Entre as formas de privação de direitos em períodos de transição política, a mais questionável é a privação patrimonial. Quando a forma de aquisição de um bem é lícita e a origem dos recursos utilizados para tanto conhecida, a decisão estatal de privar o proprietário porque ele é um inimigo derrotado e impotente no momento significa fundar o novo regime sobre a violação deliberada de um direito fundamental, direito garantido tanto na nova, como da antiga ordem.
Quando a transição envolve mudança do regime econômico, como ocorreu com as revoluções comunistas, as mudanças nos direitos de propriedade possuem explicação social e garantia constitucional. Mas quando se trata de mudança de regime político que não afeta a estrutura da economia e os direitos fundamentais dos indivíduos, a afetação da propriedade privada não possui justificativa jurídica se não seguir o rito específico da desapropriação, respeitando seus requisitos e o dever de indenizar o proprietário.

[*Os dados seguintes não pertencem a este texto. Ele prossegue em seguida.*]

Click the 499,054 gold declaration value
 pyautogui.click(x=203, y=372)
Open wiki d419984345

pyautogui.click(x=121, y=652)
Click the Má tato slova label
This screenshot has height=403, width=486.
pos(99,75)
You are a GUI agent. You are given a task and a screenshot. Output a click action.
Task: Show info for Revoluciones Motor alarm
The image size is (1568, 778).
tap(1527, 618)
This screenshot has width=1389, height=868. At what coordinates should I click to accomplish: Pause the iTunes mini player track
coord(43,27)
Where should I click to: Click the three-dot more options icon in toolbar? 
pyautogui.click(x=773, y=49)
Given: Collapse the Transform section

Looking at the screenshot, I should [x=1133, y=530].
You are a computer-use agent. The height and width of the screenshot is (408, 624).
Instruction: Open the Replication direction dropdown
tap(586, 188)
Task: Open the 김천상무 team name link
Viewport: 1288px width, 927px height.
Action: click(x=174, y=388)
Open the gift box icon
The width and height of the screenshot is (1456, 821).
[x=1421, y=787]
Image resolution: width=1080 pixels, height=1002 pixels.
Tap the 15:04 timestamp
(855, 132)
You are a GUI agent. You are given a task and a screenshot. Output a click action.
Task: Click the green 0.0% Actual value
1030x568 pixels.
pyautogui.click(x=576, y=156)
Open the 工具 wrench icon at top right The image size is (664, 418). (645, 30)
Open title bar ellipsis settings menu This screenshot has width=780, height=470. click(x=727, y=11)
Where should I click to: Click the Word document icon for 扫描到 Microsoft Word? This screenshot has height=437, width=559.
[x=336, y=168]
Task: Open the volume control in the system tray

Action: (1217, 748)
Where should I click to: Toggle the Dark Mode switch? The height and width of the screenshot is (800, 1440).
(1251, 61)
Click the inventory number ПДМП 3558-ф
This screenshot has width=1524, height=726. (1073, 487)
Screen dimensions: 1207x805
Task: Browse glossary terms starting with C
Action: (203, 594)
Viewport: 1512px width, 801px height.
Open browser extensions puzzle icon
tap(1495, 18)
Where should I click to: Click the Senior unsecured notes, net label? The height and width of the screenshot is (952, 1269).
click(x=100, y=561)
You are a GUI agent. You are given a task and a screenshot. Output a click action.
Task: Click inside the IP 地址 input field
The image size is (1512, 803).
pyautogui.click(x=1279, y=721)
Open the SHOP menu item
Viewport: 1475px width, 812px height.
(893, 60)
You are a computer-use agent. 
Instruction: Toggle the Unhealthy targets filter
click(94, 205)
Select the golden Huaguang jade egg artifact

Alguém diria que os estados “de exceção”, políticos e econômicos, são frequentes nos sistemas jurídicos. Isso é verdade, mas não oferece justificativa constitucionalmente válida. A suspensão da ordem constitucional fora das hipóteses de exercício de poder constituinte não deve ser admitida. O esbulho possessório ocorrido no Palácio Guanabara por meio da invasão de militares não pode ser considerado exercício de poder constituinte. Por isso cabe ao Judiciário atuar como guardião da continuidade jurídica, ameaçada por interesses políticos.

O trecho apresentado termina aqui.